• YOUR GOAL: Reproduce all of the entries below exactly, without images.

━━━━━━━━

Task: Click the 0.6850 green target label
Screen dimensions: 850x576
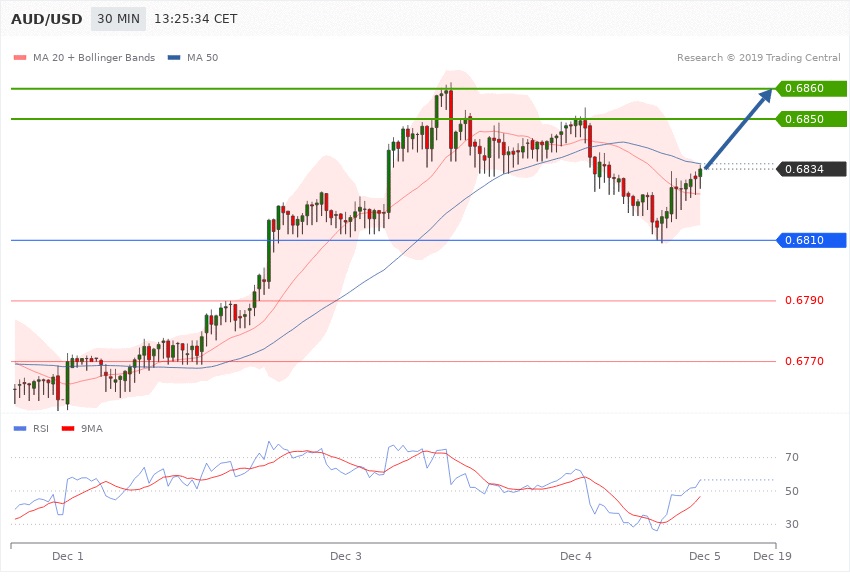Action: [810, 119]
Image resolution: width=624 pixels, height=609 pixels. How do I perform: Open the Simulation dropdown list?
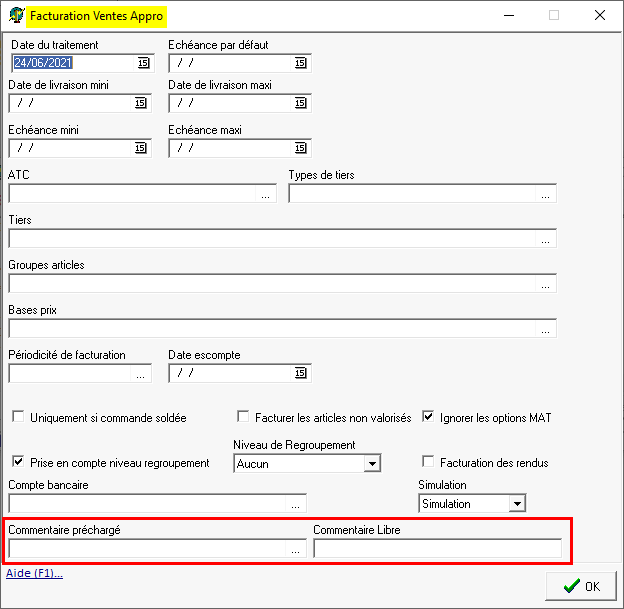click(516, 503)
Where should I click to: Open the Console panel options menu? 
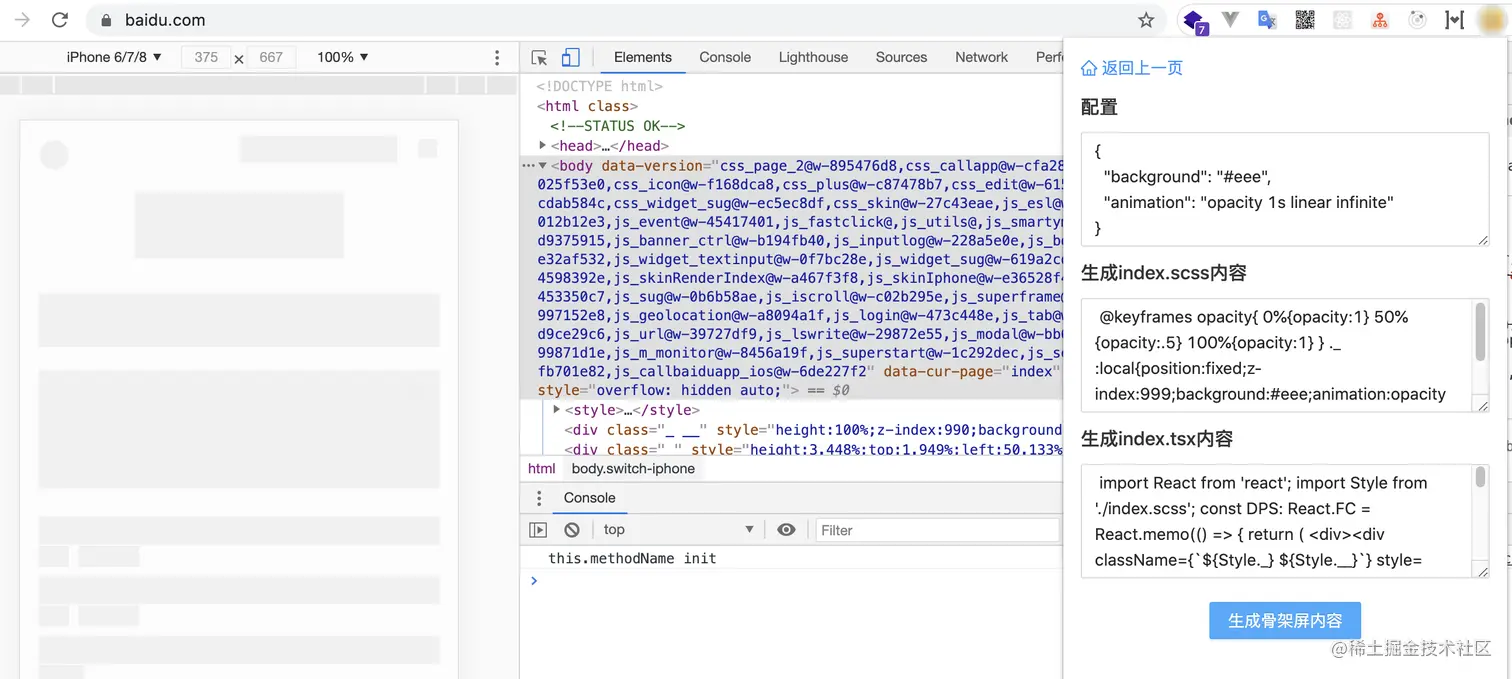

━━━━━━━━

• REPLY:
Task: Click the 0.6850 green target label
Screen dimensions: 850x576
Action: [810, 119]
Image resolution: width=624 pixels, height=609 pixels. How do I perform: Open the Simulation dropdown list?
click(516, 503)
Where should I click to: Open the Console panel options menu? 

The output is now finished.